Auch in Heiligenstadt prangt seit Monaten das Wort „Souveränität“ nebst „Freiheit“ und „Gerechtigkeit“ auf dem Banner der dortigen Kundgebungen. Allerdings lassen sich die TeilnehmerInnen dieser Versammlungen – mit ihren Fahnen des deutschen Kaiserreichs und der Forderung „Friedensvertrag – jetzt!“ – eindeutig der Reichsbürgerszene zuordnen. Dass die Kritik an den Corona- Maßnahmen für sie nur eine Nebensache ist, fiel zum Beispiel bei ihrem Auftritt in Teistungen im Landkreis Eichsfeld am 15. November 2020 auf: Die Redebeiträge drehten sich mehr um die „Reaktivierung des deutschen Reiches“ als um die Maskenpflicht in der Öffentlichkeit. Auch Anja Voigt, AfD- Stadträtin in Leinefelde, war anwesend. Dass die AfD das Wiedererlangen der Souveränität Deutschlands in Zeiten der Pandemie immer vehementer fordert und dabei antisemitische Verschwörungserzählungen bedient, wird nicht durch die schwierige epidemiologische Lage bedingt, sondern ist längst Teil eines extrem rechten Diskurses.

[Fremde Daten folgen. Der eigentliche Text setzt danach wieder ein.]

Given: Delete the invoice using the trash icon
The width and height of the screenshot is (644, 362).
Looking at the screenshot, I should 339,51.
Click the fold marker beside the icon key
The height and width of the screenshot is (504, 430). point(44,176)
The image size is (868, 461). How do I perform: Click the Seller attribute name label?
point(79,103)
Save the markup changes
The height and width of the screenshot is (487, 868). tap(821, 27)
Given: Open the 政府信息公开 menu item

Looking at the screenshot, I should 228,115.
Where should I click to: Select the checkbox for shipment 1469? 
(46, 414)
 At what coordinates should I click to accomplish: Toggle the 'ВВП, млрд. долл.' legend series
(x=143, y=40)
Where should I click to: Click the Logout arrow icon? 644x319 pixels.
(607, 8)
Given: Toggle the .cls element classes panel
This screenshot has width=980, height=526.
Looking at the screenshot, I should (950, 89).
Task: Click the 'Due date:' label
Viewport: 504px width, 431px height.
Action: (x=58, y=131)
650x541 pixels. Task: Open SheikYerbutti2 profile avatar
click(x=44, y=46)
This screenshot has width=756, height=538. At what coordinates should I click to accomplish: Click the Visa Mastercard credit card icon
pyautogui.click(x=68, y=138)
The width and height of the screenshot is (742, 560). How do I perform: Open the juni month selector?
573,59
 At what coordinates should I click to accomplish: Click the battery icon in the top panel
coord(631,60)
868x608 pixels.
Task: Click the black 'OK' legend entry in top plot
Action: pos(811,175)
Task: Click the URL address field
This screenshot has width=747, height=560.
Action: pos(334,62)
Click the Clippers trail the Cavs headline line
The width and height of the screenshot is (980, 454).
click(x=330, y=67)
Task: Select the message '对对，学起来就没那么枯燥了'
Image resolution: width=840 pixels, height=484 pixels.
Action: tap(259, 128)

Wer – wie zuletzt Beatrix von Storch in ihrer Bundestagsrede vom 28. Januar 2021 – eine „Zeitenwende“ heraufbeschwört und sich zugleich als einzige politische Gegnerin gegen den „globale[n] Überwachungsstaat“ inszeniert, möchte weder Frieden noch Freiheit, sondern hofft auf den Umsturz und strebt in bester faschistischer Manier eine gewalttätige Wiedergeburt der Nation an.